Backlash To Helen Thomas Video Hits L.I. Rabbi

Advertisement

No sooner was the video posted on YouTube of longtime White House correspondent Helen Thomas saying Jews should “get the hell out of Palestine” and “go home [to] Poland, Germany and America and everywhere else,” than anti-Semitic e-mails began descending on the Long Island rabbi who interviewed her.

“I have received thousands and thousands of e-mails saying such things as ‘Jew dog, die,’” said the rabbi, David Nesenoff of Stony Brook, a documentary filmmaker and former pulpit rabbi. “Some wrote paragraph after paragraph.”

The firestorm of controversy the video triggered led various Jewish groups and others to call for Thomas’ firing. Her retirement was announced Monday by her employer, Hearst News Service, after Thomas, 89, released a statement saying: “I deeply regret my comments. … They do not reflect my heart-felt belief that peace will come to the Middle East only when all parties recognize the need for mutual respect and tolerance.”

But the hate e-mails kept coming to Rabbi Nesenoff even after Thomas’ resignation.

It led the rabbi to wonder why he, and not Thomas, was “the one to be blamed. For more than 60 years she was tough and she made her living that way. I asked her one question, ‘Tell me something about Israel.’ She looked right at the [cell phone] camera, and I only filmed what followed.”

Thomas’ response: “Tell them to get the hell out of Palestine. Remember these people are occupied and it’s their land. It’s not Germany or Poland.”

When Rabbi Nesenoff asked Thomas if she was familiar with the history of the area — Jews have lived there since biblical time — Thomas said she knew the history because she is “of Arab background.”

The recording was made May 27 on the White House lawn shortly before the start of Jewish Heritage Day celebrations there.

Rabbi Nesenoff posted it on his Web site, RabbiLIVE.com, late last week and it quickly circulated on the Internet.

Thomas’ anti-Israel views are well known among friends and colleagues and have occasionally been on public display. On June 1 during a briefing by White House Press Secretary Robert Gibbs about the nine people killed when Israeli soldiers stopped a boat carrying humanitarian supplies to blockaded Gaza, Thomas questioned why the U.S. had only expressed “regrets” about the deaths.
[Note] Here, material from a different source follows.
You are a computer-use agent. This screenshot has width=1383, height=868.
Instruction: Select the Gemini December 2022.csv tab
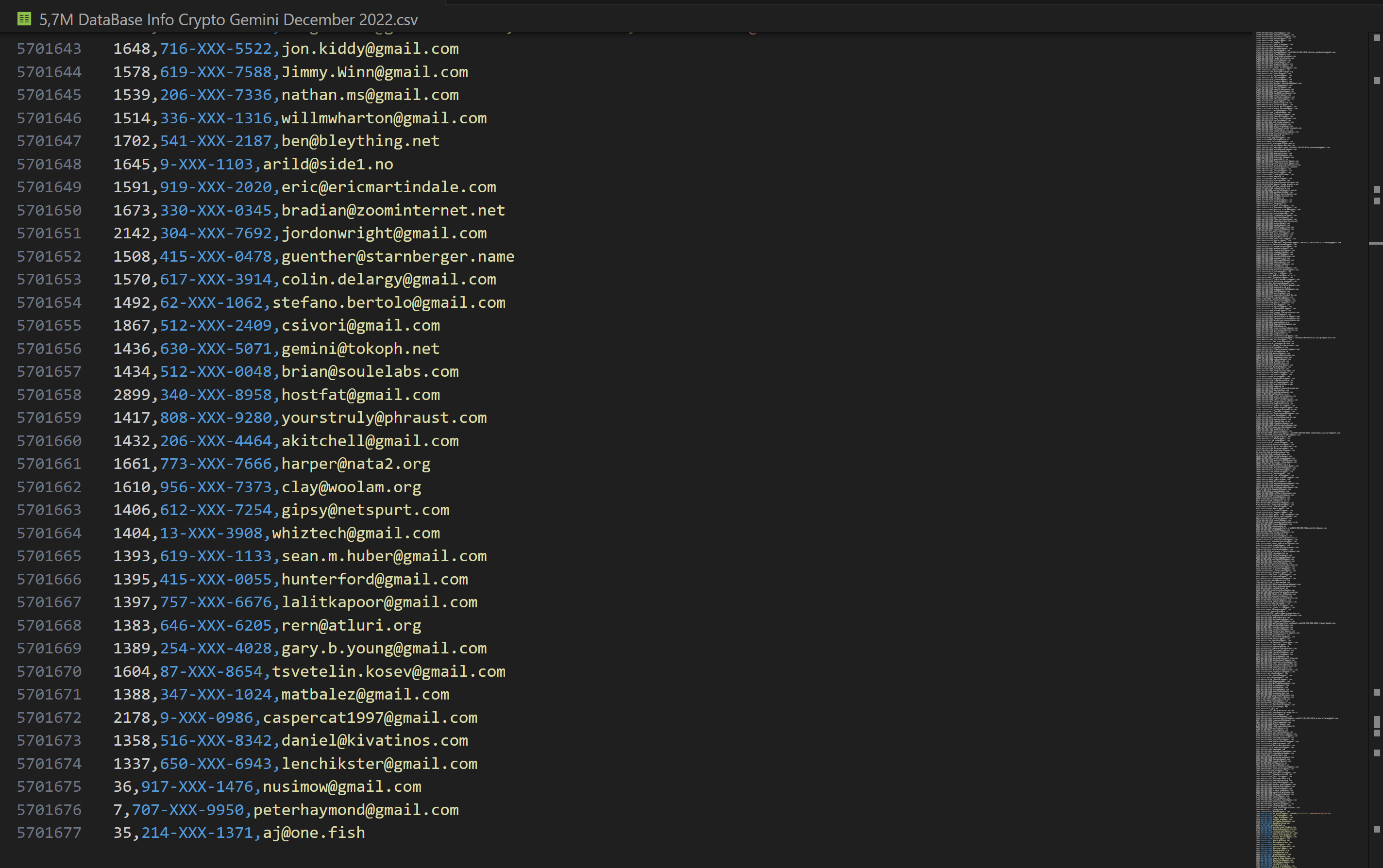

“[It was a] deliberate massacre,” she told Gibbs. “What do you we mean ‘regret.’ It is something that should have been so strongly condemned. … What is this sacrosanct iron-clan relationship with a country that deliberately kills people?”

Thomas, 89, began working for United Press International in 1943 and started covered every president since Dwight David Eisenhower. She was assigned to the White House beat in 1960, becoming the first female member of the White House Press Association.